Идеализация царя-освободителя, начинавшая было ослабевать в конце 70-х годов, вновь усилилась с освободительной войной. Славянофилы во главе с И. С. Аксаковым, под влиянием которых в значительной мере была предпринята эта война, были в чести. Их имена гремели в Москве, их слова передавались как самые авторитетные. Они прославляли героев — генерала Черняева с добровольцами, генерала Скобелева, русскую армию и русский народ с царем, олицетворяющим идею освобождения угнетенных младших братьев из-под турецкого ига. Я прочел в это время А. С. Хомякова, Ю. Ф. Самарина, Константина Аксакова и добрался до братьев Киреевских. Особенно увлекся я А. С.Хомяковым. Он отвечал моим чувствам и настроению. Русский народ — богоносец, залог лучшего будущего России в общении передовых слоев общества с народом и в возрождении его прежних идеалов: "Народу — сила мнения, царю — сила власти". Русское государство — это •/ союз народа с властью, земли с государством, все корни его в первобытной общине, где все члены равны и где впервые волею общины власть была предоставлена государю в качестве представителя общины. Полная противоположность родовому быту Запада, способствовавшему развитию аристократии, знати, а у нас ее не было и не должно быть. Все эти и другие основные положения теории славянофилов глубоко залегли в мою душу, подготовленную к их восприятию всем моим детством. Так уж сложилось в исторической последовательности событий, что мне довелось проникнуться оценкой прошлого и настоящего России, познакомиться с объяснениями исторического развития, сперва со славянофиль-

171//172

ской точки зрения, а потом уже, гораздо позднее, с точки зрения школы западников. Чаадаева я прочел только-студентом, но Белинского и других западников, вводивших читателей в круг интересов западноевропейской жизни, приводивших в ясность и в поэтических образах и в публицистических произведениях общественные недостатки и требовавших улучшения различных сторон русской общественной жизни, проглотил с увлечением еще в гимназии.

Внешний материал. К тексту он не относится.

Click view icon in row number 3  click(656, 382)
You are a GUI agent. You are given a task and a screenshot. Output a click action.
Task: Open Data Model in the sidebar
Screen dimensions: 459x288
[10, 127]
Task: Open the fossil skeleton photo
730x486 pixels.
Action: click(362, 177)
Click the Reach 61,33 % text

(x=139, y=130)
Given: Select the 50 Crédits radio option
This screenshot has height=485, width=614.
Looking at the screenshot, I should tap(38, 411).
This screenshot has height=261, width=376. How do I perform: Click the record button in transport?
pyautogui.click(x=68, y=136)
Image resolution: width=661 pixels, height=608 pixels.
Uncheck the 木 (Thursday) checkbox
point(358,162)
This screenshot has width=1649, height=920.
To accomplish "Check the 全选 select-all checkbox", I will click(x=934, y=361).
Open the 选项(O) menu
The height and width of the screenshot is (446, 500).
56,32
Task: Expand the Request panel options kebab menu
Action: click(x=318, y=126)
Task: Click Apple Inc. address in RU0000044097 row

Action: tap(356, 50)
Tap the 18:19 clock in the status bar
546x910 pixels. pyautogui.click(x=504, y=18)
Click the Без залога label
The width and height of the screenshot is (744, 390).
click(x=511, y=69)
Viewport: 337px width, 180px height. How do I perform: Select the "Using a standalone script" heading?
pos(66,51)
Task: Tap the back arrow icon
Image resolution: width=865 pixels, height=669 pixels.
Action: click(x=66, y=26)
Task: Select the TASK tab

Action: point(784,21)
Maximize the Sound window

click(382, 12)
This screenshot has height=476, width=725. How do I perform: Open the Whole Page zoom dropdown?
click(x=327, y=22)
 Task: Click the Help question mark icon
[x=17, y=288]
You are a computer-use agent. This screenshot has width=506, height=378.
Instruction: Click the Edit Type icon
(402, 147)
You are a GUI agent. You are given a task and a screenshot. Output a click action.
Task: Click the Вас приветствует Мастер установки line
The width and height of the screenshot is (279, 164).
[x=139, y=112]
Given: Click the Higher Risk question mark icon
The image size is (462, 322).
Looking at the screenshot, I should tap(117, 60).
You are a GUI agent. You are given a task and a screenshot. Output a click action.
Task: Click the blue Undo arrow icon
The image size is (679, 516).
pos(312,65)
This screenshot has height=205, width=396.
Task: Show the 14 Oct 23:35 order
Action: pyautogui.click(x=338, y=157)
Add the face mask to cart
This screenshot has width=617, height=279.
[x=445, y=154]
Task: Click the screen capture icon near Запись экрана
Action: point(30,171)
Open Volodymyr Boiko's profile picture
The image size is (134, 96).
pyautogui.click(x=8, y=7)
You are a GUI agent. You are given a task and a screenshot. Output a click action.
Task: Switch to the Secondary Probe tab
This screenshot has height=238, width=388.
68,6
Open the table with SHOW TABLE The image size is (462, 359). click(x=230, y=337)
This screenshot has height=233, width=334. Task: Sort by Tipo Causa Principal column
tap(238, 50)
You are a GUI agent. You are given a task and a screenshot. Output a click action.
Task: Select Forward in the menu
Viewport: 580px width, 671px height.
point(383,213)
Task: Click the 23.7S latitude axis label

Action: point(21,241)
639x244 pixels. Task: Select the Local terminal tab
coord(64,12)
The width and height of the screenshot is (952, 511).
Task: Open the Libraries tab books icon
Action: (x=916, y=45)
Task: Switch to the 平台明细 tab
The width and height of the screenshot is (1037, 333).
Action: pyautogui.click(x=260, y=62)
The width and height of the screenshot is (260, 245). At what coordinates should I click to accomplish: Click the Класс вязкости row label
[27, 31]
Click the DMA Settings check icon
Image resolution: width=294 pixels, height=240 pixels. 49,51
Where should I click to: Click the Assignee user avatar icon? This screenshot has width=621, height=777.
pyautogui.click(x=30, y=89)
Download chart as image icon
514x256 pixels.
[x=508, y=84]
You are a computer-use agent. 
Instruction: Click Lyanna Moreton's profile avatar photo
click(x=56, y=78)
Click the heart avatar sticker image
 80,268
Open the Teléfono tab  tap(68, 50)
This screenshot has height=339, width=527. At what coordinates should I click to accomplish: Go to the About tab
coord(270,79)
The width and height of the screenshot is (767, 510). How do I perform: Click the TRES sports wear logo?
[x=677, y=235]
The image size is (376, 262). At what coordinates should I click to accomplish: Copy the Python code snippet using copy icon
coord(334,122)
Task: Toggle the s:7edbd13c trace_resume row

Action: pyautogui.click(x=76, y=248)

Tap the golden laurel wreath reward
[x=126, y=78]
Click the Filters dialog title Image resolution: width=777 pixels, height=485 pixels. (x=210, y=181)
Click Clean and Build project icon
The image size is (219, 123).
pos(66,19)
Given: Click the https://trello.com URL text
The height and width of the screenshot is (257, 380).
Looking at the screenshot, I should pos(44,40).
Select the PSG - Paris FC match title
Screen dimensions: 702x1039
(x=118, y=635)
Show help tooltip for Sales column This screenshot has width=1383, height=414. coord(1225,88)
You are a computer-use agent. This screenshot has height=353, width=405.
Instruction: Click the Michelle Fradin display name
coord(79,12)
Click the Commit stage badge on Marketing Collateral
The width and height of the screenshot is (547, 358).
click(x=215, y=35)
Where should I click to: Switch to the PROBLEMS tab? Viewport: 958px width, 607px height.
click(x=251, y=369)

Крайности славянофилов, их утверждения, что Запад гниет и разлагается, не вызывали во мне раздражения своею несправедливостью. Они касались не своего, чужого. Напротив, крайность западников, отрицание значения русской исторической жизни, самостоятельности культуры, общенародного животворящего духа, побуждающего работать для блага всего человечества, огульное осуждение, выведенное из односторонней оценки прошлого и настоящего, вызывало во мне чувство глубокого оскорбления своею несправедливостью. Западники только укрепили во мне славянофильские взгляды. Они бесили меня отсутствием русского чувства. Но они раскрыли зато односторонность и крайность славянофилов в их оценке Запада. Они научили ценить громадную затрату сил, положенных на создание западного просвещения, образования и плоды их — уважение к правам личности, святость закона, равенство перед ним всех, идеи долга, права и, наконец, стремление к прогрессу. В Чаадаеве я нашел потом равнодействующую между крайностями славянофилов и западников. Все это западное — общечеловеческое достояние — принадлежит и нам, при условии, что мы, русские, не будем ревнивы к своему варварскому прошлому, что не будем хвастаться веками своего невежества и что наше честолюбие будет состоять в том, чтобы, оставаясь самими собою, русскими по природе, усвоить себе труды

172//173

всех народов, богатства, приобретенные умом человеческим на всех широтах земного шара. И славянофилы, и западники разными путями, но в одинаковой мере теоретически обосновали во мне любовь к своему русскому и укрепили то, что сидело во мне самородно, но западники, кроме того, сделали прививку идей гражданственности, широкого равноправия и прогресса.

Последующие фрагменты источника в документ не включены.